• **TASK INSTRUCTIONS**
Retype, word for word, every line from the one holding "Click Set as default browser button" through the one holding "Click the 제품 상태 label cell" in the entries below, both included, and only those lines.
........
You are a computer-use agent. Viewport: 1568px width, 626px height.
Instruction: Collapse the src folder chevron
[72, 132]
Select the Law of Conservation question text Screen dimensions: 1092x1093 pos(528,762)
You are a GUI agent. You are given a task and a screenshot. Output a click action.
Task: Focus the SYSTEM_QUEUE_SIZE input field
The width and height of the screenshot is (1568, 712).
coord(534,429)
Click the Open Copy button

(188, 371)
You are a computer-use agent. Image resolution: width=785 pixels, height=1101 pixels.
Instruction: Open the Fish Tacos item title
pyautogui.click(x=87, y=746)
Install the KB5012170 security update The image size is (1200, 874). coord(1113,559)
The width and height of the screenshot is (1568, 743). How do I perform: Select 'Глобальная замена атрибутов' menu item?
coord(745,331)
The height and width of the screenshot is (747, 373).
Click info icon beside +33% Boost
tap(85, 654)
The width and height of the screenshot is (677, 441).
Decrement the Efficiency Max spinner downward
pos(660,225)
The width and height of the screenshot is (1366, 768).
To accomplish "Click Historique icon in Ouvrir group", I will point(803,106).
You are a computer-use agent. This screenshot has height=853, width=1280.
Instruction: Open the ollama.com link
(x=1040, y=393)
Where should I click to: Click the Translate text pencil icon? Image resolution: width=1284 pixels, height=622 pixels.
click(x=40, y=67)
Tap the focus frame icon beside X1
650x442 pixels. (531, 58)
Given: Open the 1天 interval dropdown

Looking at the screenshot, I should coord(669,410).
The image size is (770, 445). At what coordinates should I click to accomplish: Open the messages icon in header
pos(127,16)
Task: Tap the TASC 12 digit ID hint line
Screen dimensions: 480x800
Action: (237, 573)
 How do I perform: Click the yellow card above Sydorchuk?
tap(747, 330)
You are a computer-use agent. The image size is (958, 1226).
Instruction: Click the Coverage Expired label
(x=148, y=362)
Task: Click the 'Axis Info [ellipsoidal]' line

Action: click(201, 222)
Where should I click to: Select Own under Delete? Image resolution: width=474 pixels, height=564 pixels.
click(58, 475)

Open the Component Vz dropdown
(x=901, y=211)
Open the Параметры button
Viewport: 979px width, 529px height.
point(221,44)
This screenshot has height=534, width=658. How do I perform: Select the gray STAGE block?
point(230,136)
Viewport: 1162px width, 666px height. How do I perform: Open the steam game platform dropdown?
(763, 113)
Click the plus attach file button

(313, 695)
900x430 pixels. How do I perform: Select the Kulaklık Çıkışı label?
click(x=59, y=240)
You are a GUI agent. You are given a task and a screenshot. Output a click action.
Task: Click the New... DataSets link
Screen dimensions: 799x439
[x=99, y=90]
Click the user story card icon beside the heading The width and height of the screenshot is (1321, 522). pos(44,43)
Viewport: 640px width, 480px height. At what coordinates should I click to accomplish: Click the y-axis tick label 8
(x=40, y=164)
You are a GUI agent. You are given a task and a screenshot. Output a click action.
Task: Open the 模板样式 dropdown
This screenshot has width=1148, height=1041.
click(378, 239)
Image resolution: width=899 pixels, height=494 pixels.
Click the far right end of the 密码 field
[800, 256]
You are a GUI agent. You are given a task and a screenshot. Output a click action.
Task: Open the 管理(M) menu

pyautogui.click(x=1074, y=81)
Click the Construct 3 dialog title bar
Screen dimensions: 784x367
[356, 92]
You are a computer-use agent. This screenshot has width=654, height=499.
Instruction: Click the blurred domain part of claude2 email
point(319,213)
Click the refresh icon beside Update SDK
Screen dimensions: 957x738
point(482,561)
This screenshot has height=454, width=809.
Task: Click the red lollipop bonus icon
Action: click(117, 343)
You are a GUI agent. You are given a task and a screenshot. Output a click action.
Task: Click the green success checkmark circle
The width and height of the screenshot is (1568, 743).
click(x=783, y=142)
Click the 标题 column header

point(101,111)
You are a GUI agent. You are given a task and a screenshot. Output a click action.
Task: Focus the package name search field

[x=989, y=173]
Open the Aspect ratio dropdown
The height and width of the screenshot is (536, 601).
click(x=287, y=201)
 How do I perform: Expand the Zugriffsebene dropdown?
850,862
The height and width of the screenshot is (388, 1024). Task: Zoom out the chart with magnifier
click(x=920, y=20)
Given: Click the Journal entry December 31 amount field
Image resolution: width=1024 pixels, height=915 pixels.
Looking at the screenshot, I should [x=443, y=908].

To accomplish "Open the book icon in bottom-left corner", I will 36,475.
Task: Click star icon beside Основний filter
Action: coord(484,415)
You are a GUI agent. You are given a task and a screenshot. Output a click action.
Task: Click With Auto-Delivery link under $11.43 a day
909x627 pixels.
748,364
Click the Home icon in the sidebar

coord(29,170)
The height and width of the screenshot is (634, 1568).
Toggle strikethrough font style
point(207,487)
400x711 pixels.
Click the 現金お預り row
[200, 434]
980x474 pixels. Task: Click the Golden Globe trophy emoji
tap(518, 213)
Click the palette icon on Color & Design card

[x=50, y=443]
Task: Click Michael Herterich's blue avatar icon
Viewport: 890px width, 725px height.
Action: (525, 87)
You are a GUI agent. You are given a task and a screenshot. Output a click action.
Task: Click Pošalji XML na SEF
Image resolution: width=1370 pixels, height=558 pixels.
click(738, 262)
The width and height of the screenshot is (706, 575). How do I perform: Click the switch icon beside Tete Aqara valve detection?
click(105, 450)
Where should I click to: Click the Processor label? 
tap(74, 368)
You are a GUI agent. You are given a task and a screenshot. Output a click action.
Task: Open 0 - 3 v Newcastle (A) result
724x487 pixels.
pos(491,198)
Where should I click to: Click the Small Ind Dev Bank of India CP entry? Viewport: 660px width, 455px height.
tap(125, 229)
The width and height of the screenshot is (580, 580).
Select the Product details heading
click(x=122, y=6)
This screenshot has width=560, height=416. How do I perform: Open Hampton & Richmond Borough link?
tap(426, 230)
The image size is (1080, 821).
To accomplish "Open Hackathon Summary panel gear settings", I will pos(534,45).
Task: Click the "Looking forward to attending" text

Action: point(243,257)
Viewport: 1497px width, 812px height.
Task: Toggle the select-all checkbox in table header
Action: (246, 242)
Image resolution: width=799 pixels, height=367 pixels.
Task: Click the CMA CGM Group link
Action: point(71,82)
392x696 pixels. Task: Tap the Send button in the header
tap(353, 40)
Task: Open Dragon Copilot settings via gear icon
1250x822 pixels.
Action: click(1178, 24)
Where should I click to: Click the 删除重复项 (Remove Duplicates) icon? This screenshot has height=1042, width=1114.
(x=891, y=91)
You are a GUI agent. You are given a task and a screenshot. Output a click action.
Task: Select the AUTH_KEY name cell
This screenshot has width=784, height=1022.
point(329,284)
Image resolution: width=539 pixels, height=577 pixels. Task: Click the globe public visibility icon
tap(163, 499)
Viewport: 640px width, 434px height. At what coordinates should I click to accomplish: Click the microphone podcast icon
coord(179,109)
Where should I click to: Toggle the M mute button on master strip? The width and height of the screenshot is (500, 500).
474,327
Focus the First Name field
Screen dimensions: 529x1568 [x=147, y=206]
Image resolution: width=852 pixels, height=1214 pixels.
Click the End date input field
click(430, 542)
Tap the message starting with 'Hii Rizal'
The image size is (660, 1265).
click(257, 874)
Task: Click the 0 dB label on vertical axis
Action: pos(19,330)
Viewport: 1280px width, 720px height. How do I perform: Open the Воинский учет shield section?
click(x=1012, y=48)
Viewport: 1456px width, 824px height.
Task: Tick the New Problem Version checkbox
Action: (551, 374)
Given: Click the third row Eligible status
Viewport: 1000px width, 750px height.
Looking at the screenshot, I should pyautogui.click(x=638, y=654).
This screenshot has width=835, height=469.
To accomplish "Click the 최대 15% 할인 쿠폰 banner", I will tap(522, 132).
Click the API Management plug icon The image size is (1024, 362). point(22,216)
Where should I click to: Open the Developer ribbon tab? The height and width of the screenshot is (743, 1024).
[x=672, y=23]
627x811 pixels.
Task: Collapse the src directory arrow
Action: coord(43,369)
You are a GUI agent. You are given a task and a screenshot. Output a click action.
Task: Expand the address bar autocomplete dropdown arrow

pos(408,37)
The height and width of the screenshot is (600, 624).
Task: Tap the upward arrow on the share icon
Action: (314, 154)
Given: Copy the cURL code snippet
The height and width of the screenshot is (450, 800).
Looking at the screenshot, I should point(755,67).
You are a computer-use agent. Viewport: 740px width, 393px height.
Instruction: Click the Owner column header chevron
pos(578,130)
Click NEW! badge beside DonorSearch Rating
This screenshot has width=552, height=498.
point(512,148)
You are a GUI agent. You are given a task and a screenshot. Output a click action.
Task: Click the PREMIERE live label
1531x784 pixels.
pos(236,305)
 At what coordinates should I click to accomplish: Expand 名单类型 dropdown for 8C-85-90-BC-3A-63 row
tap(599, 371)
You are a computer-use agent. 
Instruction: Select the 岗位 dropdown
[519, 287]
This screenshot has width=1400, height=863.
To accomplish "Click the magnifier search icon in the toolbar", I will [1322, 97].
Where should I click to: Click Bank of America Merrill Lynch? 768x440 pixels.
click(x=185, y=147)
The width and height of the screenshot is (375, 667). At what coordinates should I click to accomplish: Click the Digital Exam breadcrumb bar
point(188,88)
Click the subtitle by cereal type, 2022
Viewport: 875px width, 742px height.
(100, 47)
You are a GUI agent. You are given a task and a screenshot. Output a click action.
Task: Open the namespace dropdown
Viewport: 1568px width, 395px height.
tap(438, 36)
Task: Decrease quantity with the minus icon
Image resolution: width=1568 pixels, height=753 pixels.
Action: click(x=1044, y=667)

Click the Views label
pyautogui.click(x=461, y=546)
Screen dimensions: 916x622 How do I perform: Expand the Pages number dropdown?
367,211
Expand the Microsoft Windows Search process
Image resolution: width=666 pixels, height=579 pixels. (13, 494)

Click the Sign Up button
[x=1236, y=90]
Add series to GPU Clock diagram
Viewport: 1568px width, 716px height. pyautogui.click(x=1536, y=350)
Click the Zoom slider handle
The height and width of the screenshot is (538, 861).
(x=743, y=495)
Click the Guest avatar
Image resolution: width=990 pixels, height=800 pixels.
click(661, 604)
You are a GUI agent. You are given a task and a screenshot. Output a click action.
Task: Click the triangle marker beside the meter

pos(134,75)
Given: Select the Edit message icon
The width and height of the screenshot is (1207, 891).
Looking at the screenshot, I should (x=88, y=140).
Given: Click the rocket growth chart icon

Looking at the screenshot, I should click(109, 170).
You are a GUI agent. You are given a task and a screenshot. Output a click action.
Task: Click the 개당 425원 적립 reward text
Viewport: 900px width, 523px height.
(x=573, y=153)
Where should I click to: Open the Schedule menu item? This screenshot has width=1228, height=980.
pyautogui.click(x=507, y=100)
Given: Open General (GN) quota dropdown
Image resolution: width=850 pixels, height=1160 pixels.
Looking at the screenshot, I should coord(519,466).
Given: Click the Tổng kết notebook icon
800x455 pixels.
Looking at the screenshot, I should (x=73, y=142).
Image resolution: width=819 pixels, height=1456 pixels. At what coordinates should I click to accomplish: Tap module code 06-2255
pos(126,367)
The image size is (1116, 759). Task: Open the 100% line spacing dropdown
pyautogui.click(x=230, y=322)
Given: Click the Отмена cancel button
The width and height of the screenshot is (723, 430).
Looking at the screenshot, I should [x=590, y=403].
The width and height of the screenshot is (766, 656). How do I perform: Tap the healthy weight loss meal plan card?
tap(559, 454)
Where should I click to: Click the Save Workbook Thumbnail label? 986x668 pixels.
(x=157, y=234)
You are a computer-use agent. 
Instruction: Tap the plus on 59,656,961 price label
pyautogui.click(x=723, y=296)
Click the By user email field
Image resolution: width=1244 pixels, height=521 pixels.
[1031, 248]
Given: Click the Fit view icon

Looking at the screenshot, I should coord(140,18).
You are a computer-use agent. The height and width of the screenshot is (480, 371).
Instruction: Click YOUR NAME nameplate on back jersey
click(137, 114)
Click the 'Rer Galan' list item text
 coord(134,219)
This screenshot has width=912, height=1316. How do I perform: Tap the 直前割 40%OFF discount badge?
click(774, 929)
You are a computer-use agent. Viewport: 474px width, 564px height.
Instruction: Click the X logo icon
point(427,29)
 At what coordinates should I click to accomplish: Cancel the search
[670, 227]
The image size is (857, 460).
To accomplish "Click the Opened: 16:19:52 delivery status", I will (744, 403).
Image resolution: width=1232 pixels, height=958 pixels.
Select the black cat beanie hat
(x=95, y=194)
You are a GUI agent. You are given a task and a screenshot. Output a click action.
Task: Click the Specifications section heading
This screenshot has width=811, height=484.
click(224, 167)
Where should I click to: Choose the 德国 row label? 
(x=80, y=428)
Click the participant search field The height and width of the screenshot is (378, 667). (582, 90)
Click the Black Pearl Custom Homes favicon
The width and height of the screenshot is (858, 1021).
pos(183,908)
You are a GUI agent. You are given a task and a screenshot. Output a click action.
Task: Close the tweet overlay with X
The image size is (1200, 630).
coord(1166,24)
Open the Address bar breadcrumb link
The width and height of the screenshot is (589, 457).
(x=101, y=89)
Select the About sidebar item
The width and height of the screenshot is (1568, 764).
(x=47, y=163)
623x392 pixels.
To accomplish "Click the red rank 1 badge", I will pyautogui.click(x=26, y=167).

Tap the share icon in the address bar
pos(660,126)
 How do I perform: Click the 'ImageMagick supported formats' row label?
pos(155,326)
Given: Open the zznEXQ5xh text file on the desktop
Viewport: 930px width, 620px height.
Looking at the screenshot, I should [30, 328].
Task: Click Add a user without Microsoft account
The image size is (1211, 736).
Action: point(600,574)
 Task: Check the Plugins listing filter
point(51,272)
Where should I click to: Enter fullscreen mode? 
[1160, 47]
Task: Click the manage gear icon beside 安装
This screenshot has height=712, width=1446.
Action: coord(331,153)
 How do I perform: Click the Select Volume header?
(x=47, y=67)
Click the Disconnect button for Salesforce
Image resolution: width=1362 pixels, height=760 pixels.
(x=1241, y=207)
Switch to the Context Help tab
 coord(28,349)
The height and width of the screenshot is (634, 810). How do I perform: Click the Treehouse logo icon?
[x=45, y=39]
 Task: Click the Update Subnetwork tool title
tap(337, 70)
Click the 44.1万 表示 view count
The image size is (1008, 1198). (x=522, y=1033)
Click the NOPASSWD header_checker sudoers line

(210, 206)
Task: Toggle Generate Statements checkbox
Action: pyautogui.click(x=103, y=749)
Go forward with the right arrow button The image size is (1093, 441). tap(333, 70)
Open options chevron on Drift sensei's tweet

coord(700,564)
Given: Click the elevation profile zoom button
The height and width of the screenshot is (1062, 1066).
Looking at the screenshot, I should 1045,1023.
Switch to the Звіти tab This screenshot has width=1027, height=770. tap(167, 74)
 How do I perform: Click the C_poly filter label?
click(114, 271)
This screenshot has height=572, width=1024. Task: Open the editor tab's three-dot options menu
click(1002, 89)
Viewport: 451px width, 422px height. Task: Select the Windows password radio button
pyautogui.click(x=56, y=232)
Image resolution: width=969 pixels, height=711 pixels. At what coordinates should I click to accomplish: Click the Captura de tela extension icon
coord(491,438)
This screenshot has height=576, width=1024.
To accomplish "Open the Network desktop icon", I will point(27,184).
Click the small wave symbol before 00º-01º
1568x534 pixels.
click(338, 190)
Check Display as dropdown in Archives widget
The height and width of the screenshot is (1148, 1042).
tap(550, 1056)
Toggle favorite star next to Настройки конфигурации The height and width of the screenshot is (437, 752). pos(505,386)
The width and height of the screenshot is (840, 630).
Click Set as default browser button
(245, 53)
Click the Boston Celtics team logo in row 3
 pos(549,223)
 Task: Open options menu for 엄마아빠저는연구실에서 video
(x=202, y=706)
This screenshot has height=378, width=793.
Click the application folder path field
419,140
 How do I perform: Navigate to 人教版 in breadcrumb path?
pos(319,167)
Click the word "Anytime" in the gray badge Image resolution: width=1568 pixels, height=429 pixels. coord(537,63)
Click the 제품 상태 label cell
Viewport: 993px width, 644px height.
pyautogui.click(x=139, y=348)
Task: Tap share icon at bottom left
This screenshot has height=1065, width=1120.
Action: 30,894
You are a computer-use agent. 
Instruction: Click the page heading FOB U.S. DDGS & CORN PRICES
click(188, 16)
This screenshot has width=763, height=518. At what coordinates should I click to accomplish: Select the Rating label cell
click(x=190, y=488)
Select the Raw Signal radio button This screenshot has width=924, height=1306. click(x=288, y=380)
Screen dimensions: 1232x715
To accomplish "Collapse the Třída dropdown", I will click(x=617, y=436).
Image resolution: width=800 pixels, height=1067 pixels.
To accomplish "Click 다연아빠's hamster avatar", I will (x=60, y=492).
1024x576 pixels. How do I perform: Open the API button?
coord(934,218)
........
• **ANSWER**
Click Set as default browser button
(245, 53)
Click the Boston Celtics team logo in row 3
 pos(549,223)
 Task: Open options menu for 엄마아빠저는연구실에서 video
(x=202, y=706)
This screenshot has height=378, width=793.
Click the application folder path field
419,140
 How do I perform: Navigate to 人教版 in breadcrumb path?
pos(319,167)
Click the word "Anytime" in the gray badge Image resolution: width=1568 pixels, height=429 pixels. coord(537,63)
Click the 제품 상태 label cell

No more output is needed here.